Witnessing the execution will be Dials' brother, Joseph Dials, his sister, Kayela Dials and his uncle, Michael Brewer. A friend of Campbell's, Kimberly Rigby, and well as attorneys Joseph Wilhelm, David Stebbins and Adam Rusnak also will witness.
Campbell, who suffers from multiple illnesses, will receive at least one special accommodation during his execution. Emphysema and other pulmonary problems make it difficult for him to lie flat on the execution table, so corrections officials will use a wedge-shaped pillow to prop him up.
In an earlier examination, medical professionals couldn't find a suitable vein in Campbell's arms or legs to insert an IV to carry a lethal injection. A corrections spokeswoman has said the department is examining what other accommodations might need to be made to execute Campbell.
Meanwhile, Campbell's attorneys have cited his infirmities in asking the U.S. Supreme Court to delay Campbell's execution. The court apparently hadn't acted on the request as of midmorning Tuesday.
Campbell was on parole April 2, 1997, when he was taken into custody for a string of armed robberies. Likely headed back to prison for the rest of his life, he faked paralysis, overpowered a sheriff's deputy, took her gun and carjacked Dials, who was outside the courthouse after paying a traffic ticket.
After driving around town for hours, Campbell ordered Dials on to the floor of his truck and shot him twice.

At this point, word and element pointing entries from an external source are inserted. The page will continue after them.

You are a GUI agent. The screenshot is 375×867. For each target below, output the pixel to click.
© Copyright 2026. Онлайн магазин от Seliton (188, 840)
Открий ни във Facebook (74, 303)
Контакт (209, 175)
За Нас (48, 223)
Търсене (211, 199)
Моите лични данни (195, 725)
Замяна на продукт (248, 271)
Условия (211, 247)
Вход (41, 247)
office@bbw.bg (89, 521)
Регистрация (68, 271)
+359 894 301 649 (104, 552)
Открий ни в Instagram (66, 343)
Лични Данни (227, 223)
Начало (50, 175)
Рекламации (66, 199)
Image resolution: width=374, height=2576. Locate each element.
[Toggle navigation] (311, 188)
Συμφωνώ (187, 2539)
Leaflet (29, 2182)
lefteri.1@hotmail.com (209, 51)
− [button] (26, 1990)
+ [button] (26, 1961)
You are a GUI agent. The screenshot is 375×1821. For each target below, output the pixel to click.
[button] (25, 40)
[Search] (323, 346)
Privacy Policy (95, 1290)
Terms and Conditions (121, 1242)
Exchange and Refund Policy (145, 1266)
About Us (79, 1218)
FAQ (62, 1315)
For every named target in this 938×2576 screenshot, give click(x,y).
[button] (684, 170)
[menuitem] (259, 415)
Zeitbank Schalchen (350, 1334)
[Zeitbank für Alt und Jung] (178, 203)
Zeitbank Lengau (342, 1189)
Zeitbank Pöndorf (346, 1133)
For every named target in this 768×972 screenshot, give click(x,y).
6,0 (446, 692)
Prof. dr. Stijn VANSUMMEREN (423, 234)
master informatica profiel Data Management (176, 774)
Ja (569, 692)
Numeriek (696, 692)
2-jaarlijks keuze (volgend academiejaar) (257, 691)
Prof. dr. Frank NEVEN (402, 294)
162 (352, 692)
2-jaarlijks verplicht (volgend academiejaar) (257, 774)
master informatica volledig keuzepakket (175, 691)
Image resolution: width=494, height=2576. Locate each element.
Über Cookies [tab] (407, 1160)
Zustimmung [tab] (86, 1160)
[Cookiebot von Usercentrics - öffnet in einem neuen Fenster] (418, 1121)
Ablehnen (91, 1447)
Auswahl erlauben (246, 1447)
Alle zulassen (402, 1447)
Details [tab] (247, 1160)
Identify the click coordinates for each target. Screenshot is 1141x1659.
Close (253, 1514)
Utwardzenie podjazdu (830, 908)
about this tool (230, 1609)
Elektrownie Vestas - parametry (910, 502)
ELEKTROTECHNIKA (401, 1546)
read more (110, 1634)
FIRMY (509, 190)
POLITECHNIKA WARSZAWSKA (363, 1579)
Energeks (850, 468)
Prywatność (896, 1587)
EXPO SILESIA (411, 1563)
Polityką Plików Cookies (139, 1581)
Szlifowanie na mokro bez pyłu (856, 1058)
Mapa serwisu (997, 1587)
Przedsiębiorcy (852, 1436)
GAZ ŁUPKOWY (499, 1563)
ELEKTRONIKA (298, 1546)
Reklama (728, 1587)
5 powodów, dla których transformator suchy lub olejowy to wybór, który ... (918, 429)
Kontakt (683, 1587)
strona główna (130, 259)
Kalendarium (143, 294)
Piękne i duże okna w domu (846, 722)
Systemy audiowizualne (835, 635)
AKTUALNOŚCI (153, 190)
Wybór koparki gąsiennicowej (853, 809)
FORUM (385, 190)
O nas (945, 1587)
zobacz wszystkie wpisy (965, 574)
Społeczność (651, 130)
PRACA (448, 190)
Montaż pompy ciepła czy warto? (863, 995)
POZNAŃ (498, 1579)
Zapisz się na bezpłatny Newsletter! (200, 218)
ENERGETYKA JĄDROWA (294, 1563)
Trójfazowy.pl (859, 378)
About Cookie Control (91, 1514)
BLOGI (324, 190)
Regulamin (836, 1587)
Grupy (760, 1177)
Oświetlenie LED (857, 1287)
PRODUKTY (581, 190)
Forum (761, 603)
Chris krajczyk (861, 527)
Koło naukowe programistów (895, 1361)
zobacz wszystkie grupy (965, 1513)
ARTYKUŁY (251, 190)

Campbell was on parole for the 1972 killing of William Dovalosky in a Cleveland tavern. At the time of that killing, Campbell was on parole for shooting a State Highway Patrol officer in 1967.
During his clemency hearing, Campbell's lawyers and mental-health professionals testified that Campbell suffered physical abuse at the hands of an alcoholic father and then sexual abuse when he was placed in Ohio's foster-care system at age 10.